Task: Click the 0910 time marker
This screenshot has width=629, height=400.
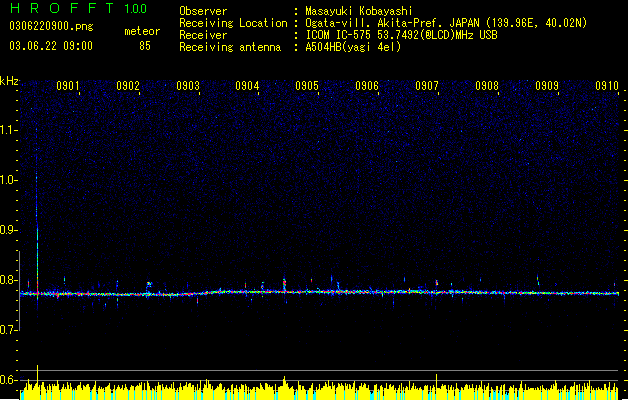Action: coord(607,86)
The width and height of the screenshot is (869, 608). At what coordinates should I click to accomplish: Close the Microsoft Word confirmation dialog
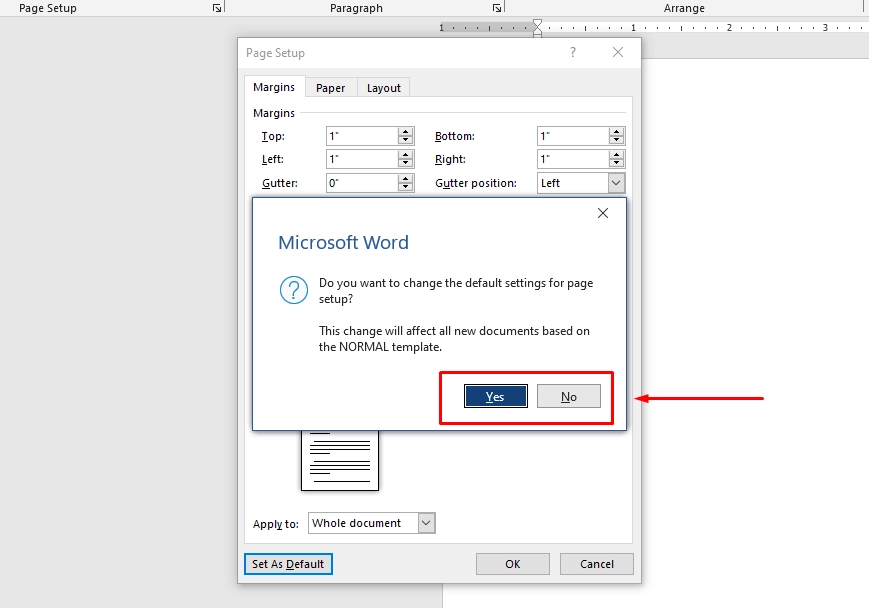(602, 213)
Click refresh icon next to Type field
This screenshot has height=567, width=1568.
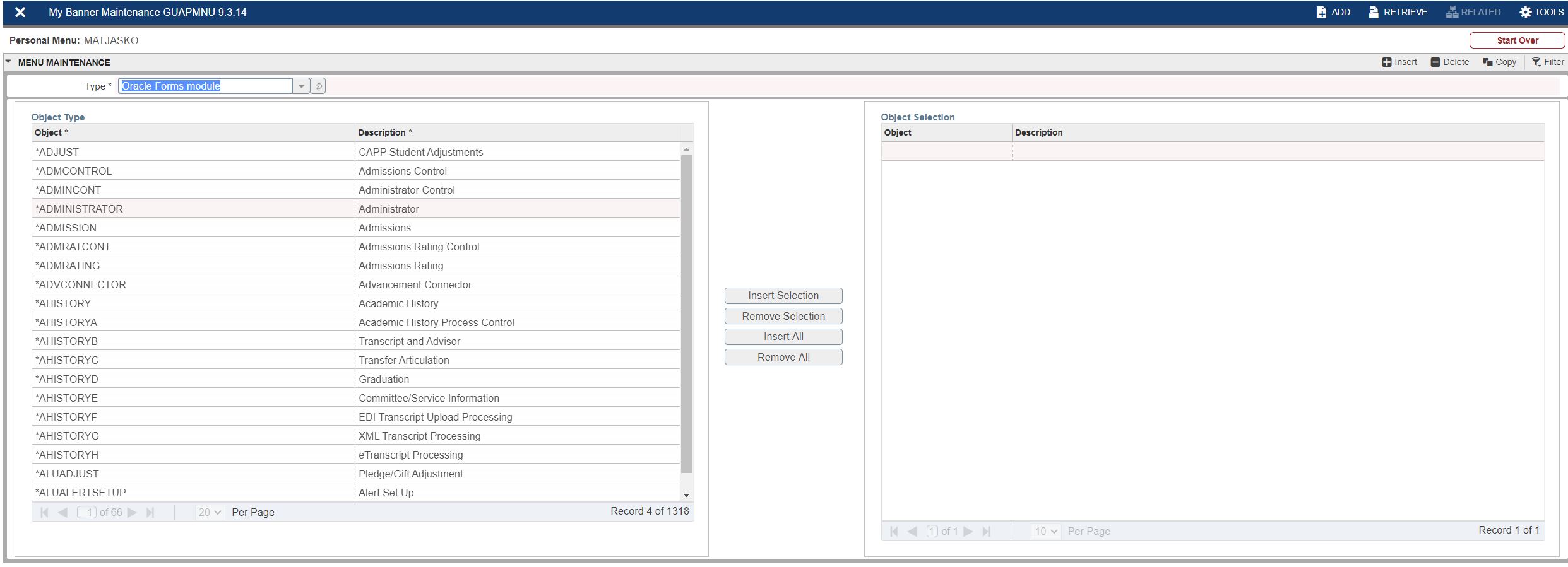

### EXERCISE
Rewrite the lines of the material, beginning at the line that has "Click refresh icon next to Type field" and continuing through the end of the material, with "refresh icon" replaced by "reload button" and everything else unchanged. Leave the pictures out of your answer.

### TASK RESPONSE
Click reload button next to Type field
This screenshot has height=567, width=1568.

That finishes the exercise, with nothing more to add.